Segment Open
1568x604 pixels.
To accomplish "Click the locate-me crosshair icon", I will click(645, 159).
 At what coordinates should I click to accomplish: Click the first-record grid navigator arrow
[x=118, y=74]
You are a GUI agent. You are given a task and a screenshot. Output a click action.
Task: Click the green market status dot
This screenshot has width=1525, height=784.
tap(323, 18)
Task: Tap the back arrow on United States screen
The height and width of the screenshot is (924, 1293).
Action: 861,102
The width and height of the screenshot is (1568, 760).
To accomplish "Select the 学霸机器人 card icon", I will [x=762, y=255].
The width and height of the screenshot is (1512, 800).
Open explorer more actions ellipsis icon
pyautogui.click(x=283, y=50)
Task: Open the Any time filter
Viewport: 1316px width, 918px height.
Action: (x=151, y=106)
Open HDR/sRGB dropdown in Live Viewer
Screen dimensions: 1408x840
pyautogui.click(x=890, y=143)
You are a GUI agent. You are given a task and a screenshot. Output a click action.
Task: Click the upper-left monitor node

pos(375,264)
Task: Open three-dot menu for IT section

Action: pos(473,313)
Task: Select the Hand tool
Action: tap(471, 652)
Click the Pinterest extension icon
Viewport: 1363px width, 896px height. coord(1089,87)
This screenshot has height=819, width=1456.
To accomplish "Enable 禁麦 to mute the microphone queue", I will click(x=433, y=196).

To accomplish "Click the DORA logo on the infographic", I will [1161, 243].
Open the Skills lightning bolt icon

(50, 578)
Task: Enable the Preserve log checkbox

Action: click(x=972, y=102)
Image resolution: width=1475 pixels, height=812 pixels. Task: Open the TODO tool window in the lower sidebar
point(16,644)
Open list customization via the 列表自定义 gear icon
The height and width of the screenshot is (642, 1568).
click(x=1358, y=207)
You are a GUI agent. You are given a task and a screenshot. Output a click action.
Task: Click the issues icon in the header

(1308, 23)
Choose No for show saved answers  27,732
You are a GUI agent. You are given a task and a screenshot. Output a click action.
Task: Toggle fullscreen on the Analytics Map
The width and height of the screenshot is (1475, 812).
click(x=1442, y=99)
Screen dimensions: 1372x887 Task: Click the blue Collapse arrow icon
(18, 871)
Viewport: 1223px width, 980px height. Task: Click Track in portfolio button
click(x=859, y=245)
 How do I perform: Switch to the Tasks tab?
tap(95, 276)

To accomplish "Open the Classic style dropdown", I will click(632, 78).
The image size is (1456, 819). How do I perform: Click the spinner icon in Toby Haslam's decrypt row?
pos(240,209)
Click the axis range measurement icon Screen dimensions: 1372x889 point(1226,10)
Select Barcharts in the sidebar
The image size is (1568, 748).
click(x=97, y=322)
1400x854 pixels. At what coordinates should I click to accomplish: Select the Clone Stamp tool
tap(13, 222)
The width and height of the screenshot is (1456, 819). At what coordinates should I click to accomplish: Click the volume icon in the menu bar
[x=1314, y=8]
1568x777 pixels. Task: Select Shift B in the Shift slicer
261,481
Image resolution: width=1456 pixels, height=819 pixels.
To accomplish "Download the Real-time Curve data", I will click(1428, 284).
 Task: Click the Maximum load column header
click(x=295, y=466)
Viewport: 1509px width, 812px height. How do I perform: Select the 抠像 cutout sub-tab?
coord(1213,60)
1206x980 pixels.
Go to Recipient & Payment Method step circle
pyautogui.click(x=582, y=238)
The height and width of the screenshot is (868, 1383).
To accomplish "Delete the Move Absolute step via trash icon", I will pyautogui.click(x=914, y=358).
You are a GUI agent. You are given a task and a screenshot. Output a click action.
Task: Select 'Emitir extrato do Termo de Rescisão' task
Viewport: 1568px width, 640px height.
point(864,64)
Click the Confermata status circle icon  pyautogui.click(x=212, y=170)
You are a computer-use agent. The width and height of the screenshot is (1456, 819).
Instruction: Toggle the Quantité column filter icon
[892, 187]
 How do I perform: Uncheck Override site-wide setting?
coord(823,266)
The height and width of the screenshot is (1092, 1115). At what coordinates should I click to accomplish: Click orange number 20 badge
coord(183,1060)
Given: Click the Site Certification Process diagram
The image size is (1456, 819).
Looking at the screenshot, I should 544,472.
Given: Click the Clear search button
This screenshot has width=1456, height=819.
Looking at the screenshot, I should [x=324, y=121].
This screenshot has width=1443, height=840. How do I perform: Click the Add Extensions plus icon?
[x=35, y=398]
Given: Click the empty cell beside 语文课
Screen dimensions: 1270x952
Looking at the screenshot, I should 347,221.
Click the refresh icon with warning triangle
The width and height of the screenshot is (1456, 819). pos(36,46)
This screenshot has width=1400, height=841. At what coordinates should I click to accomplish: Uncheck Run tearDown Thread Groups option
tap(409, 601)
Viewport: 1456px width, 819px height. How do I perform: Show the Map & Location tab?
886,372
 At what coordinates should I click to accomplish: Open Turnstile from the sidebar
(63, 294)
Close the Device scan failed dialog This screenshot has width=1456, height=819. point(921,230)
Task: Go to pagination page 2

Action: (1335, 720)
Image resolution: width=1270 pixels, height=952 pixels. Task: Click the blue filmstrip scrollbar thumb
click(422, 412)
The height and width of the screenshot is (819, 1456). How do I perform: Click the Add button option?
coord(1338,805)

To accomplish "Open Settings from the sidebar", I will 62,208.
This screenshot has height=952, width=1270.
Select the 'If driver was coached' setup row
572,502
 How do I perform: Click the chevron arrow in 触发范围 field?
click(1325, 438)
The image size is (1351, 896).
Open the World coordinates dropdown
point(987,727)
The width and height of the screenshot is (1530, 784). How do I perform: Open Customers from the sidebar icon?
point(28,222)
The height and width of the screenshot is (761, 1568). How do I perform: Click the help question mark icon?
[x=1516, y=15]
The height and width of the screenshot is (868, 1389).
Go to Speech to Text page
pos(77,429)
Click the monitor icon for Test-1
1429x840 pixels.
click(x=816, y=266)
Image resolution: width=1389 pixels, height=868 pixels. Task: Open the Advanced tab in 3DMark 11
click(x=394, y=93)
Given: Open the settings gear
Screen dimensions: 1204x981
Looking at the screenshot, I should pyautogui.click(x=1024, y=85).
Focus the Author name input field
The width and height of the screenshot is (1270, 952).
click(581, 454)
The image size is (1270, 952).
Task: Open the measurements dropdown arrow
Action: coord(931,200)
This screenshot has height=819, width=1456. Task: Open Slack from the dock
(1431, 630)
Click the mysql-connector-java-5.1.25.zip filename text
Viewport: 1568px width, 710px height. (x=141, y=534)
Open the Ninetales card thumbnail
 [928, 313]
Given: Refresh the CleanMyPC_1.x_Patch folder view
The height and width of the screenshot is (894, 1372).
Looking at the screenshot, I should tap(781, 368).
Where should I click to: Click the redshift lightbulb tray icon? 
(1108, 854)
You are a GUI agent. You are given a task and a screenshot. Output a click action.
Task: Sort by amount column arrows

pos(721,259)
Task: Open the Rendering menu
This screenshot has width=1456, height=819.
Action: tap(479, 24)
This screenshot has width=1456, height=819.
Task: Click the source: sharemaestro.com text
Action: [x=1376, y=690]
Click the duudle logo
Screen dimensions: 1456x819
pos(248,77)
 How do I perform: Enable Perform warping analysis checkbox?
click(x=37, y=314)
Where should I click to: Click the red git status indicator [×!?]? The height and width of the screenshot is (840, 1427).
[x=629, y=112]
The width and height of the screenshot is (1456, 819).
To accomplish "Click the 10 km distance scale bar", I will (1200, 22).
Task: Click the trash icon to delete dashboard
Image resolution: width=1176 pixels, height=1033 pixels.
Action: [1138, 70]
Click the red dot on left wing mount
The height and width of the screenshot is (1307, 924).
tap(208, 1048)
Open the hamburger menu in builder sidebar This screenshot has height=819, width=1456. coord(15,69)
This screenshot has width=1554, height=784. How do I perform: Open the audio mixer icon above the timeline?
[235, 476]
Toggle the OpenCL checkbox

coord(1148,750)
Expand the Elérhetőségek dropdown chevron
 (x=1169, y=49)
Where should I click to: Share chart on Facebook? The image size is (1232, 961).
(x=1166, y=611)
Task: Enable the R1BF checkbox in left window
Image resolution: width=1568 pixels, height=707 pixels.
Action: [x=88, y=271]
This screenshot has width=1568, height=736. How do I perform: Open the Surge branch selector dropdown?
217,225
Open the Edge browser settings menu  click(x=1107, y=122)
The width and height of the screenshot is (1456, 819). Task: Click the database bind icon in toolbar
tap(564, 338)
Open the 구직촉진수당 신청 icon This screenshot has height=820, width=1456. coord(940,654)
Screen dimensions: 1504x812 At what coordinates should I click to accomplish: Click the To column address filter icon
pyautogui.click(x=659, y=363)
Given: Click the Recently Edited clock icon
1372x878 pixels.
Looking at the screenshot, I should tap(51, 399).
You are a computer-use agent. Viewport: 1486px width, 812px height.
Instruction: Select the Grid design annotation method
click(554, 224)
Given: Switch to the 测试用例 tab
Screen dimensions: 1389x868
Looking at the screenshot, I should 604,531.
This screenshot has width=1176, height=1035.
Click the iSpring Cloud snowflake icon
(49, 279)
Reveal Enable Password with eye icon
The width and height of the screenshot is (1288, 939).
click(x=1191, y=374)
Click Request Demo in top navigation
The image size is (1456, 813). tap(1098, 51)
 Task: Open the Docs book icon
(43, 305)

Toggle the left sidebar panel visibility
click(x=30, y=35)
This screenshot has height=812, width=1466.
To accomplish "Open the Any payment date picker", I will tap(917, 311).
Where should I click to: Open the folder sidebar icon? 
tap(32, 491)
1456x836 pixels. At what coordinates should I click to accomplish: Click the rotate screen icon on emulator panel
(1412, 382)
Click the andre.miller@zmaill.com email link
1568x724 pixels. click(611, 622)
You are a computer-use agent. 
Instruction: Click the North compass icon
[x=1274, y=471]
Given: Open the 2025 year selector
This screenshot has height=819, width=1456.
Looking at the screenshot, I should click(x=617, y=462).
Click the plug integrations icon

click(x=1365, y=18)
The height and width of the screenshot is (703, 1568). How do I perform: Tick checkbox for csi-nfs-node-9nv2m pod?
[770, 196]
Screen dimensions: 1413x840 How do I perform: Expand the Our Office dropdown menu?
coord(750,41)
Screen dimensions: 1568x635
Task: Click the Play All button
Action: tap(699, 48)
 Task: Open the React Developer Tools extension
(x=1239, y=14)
Segment Closed
_Exercise prompt_.
Using the data above, repeat exactly the lines that begin at the line with "Task: Click the green market status dot" and end at the line with "Task: Open the Any time filter", both ends included.

_Written reply_.
Task: Click the green market status dot
This screenshot has width=1525, height=784.
tap(323, 18)
Task: Tap the back arrow on United States screen
The height and width of the screenshot is (924, 1293).
Action: 861,102
The width and height of the screenshot is (1568, 760).
To accomplish "Select the 学霸机器人 card icon", I will [x=762, y=255].
The width and height of the screenshot is (1512, 800).
Open explorer more actions ellipsis icon
pyautogui.click(x=283, y=50)
Task: Open the Any time filter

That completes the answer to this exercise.